Follow-up: How does the kernel implement per-socket congestion control selection?Follow-up Answer:
The kernel allows different TCP connections to use different congestion control algorithms. The default is set via net.ipv4.tcp_congestion_control, but individual sockets can override it with setsockopt(fd, IPPROTO_TCP, TCP_CONGESTION, "bbr", 3). Internally, each tcp_sock has a ca_ops pointer to a tcp_congestion_ops structure containing function pointers for cong_avoid(), ssthresh(), undo_cwnd(), etc. When the TCP state machine processes ACKs or detects loss, it calls through these function pointers. Congestion control modules register via tcp_register_congestion_control() and are loaded as kernel modules (tcp_bbr.ko). This pluggable design allows seamless A/B testing at the application level.

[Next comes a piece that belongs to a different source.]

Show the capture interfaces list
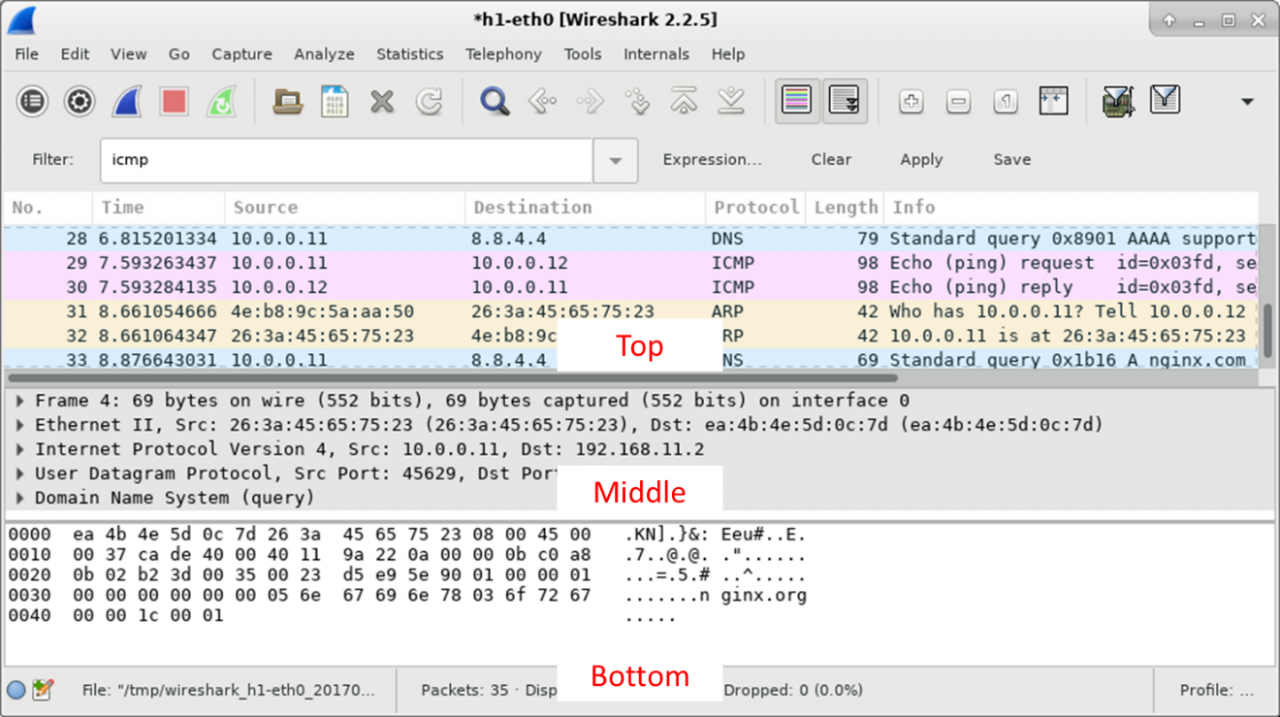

You are designing a service mesh sidecar proxy at the kernel level using eBPF. How would you short-circuit the network stack to avoid the overhead of going through the full TCP/IP stack for pod-to-pod communication on the same host?
Strong Answer:
The key insight is that for same-host pod-to-pod traffic, packets currently traverse: application -> socket layer -> TCP -> IP -> netfilter -> bridge -> veth -> IP -> TCP -> socket layer -> application. Most of this processing is wasted because the source and destination are on the same machine.
Using eBPF at the sockops and sk_msg program types, I can short-circuit this. First, a BPF_PROG_TYPE_SOCK_OPS program attached to the cgroup intercepts socket operations. When connect() is called and the destination IP belongs to a local pod (checked via a BPF hash map of local pod IPs), the program records the socket pair in a BPF_MAP_TYPE_SOCKHASH map.

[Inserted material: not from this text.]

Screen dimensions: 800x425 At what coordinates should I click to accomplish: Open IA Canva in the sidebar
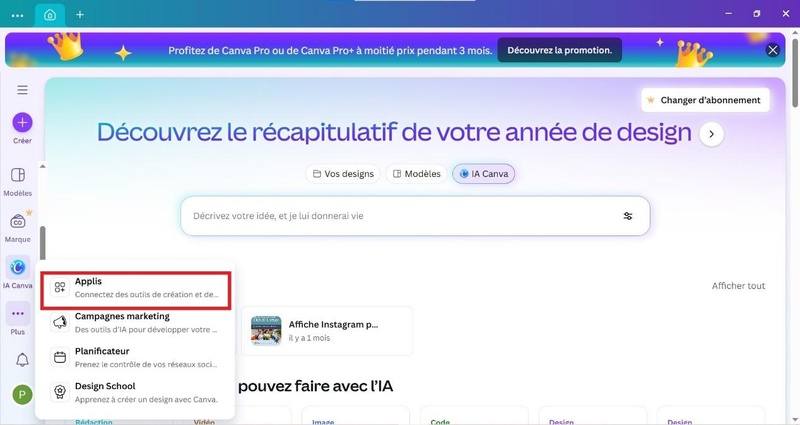coord(18,267)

Then, a BPF_PROG_TYPE_SK_MSG program is attached to the sockhash map. When data is written to a socket in the map, the sk_msg program redirects the data directly from the source socket’s send buffer to the destination socket’s receive buffer using bpf_msg_redirect_hash(). The data never enters the TCP/IP stack, never gets encapsulated in IP headers, never traverses netfilter, and never crosses a veth pair.
This is exactly how Cilium implements its socket-level load balancing and transparent encryption bypass for same-host traffic. The performance improvement is dramatic: latency drops from 50-100 microseconds (full stack traversal) to 5-10 microseconds (socket-to-socket redirect), and CPU overhead drops by 60-80%.
Follow-up: What are the observability implications of this short-circuiting, and how do you maintain visibility into the traffic?Follow-up Answer:
The major implication is that traditional network observability tools — tcpdump, iptables counters, conntrack, kprobes on TCP functions — will not see this traffic because it never enters the network stack. This is a significant operational concern. To maintain visibility, the eBPF programs themselves must implement observability: the sk_msg program can update per-connection byte counters in BPF maps, emit events to a ring buffer for detailed tracing, and maintain latency histograms. Cilium solves this with its Hubble observability layer, which reads these BPF maps and provides a flow log equivalent to what tcpdump would show. The key design principle is that when you bypass the kernel’s built-in observability, you must replace it with eBPF-based equivalents.